Okay thank you for that, so I see that one of the key notion of your paper is the notion of differentiated knowledge bases, could you please tell me what this is about?
Actually the concept of knowledge bases was introduced by Björn Asheim and Meric Gertler and the basic idea is that the nature of innovation process differs substantially in different spheres for example in Natural Science, the innovation process is very much different from technology or from innovations in this field of Art and Design and so on, so this was behind this concept of differentiated knowledge bases, so actually these authors distinguish between synthetic knowledge basis, which is mostly technology analytical, which is mostly invention of science and symbolic knowledge basis, design, architecture and so on.
Thank you very much for clarifying that, and based on this notion, which one would you say is your main finding?
Actually, basically what was surprising for me, which I was not very much sure about before doing this research was that actually there is a big dominance in all regions in Europe of synthetic knowledge base and the basic difference between the well developed or most developed original innovation system and less developed original innovation systems is that in most developed innovation systems there is also very strong role of analytical and symbolic knowledge base in addition to synthetic while in less developed regions the role of analytical and symbolic knowledge base is relatively weaker and this is not only related to the economic structure of the regions, but also to the ambitions the companies are having because if the companies are competing on the state-of-the-art on the technology frontier then they need to understand all sort of physical nature of the phenomena which they are practically using in their technology in their production, so actually it’s not only economic structure but also kind of ambitions or take whether the companies are competing on high road based or moving them trying to move the technology frontier or just basically our followers and they are oriented on a relatively standard production of traditional goods and so on.
Okay but I also see that there was another important finding related to the
internal structure of R&D in European regions right, could you please elaborate on that?
Yes actually which reclassified the region to match two regions and there are two hundred and seventy five NUTS 2 regions in Europe for which we gain the data and we classify them in line with the regional innovation scoreboard and this regional innovation scoreboard distinguishes the regions in four categories according to innovation performance, as innovation leaders, strong innovators, moderate innovators and modest innovators, and there was a very neat structure basically the innovation leaders and strong innovators had either balanced size of both these subsystems public and private or even dominance of the private R&D private research and development and the opposite was true for less developed regions modest or moderate innovators there was typical dominance of public research.
That is very interesting, thank you and what about your personal motivation in writing this paper?
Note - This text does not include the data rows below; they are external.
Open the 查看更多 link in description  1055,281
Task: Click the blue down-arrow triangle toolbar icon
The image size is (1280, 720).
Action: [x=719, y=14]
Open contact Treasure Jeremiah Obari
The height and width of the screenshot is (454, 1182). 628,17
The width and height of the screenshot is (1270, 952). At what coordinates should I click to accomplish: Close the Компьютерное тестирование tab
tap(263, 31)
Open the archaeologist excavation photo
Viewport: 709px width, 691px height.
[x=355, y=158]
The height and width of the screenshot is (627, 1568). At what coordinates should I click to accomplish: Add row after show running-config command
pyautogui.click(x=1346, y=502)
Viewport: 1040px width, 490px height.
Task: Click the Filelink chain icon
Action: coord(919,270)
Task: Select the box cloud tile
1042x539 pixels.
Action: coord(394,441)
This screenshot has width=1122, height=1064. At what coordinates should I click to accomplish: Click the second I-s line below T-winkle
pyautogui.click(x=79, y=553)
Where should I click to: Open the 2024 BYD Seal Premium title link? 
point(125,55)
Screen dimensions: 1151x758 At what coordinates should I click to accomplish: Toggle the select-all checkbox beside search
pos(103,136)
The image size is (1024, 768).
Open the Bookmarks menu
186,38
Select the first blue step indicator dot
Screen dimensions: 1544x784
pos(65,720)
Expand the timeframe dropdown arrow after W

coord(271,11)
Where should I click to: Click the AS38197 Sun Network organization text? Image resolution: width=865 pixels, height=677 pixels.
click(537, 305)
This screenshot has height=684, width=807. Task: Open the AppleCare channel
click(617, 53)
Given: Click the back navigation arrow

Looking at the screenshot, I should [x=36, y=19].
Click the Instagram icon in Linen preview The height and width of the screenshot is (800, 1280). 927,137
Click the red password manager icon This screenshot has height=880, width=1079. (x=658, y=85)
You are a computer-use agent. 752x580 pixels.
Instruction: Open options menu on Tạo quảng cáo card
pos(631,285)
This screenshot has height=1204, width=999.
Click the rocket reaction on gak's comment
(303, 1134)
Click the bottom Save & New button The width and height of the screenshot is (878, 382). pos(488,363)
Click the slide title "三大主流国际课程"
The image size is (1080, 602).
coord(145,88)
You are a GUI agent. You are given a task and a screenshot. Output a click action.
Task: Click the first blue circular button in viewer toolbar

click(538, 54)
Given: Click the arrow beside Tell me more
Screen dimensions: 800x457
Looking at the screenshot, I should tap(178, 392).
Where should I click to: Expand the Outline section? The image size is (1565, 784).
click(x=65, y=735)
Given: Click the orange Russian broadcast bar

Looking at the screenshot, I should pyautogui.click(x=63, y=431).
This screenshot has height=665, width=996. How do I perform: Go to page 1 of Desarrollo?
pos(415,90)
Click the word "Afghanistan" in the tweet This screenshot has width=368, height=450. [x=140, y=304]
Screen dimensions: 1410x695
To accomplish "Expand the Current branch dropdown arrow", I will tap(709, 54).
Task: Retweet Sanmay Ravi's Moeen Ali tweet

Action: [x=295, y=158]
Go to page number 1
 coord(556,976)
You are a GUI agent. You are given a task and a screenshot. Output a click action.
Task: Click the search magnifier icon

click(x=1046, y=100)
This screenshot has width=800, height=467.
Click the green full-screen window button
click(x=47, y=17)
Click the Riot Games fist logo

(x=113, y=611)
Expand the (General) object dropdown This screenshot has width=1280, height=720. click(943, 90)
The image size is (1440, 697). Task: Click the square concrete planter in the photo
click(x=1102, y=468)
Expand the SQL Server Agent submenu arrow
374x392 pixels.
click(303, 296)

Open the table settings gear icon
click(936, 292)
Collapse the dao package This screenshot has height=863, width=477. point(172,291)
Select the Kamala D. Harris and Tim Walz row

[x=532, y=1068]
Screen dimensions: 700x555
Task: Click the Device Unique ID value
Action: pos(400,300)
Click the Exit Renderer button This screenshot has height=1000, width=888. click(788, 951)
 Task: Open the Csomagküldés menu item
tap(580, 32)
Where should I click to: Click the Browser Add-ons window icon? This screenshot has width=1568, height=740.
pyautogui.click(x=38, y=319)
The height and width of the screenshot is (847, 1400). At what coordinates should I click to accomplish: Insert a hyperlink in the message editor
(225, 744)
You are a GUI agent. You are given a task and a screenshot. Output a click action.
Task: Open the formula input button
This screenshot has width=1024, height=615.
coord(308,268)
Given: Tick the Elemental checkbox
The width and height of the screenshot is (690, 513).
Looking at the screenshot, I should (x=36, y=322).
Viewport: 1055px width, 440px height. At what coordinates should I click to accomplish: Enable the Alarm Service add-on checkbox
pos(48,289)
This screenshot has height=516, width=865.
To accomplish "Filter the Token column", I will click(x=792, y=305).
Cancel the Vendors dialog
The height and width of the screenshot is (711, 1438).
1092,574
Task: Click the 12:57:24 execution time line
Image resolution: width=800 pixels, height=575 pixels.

Sure I was always puzzled when reading the literature on regional innovation system that there is very little information about the variation in size of these two basic subsystems of original innovation system because I saw no obvious mechanism, which might guarantee some kind of balanced development between the two so I somehow expected there should be a big variation, not only an absolute, but also in a relative size of these two subsystems, so therefore I look at the empirical data.
That’s very nice and which ones would you say are the main policy implications of the research?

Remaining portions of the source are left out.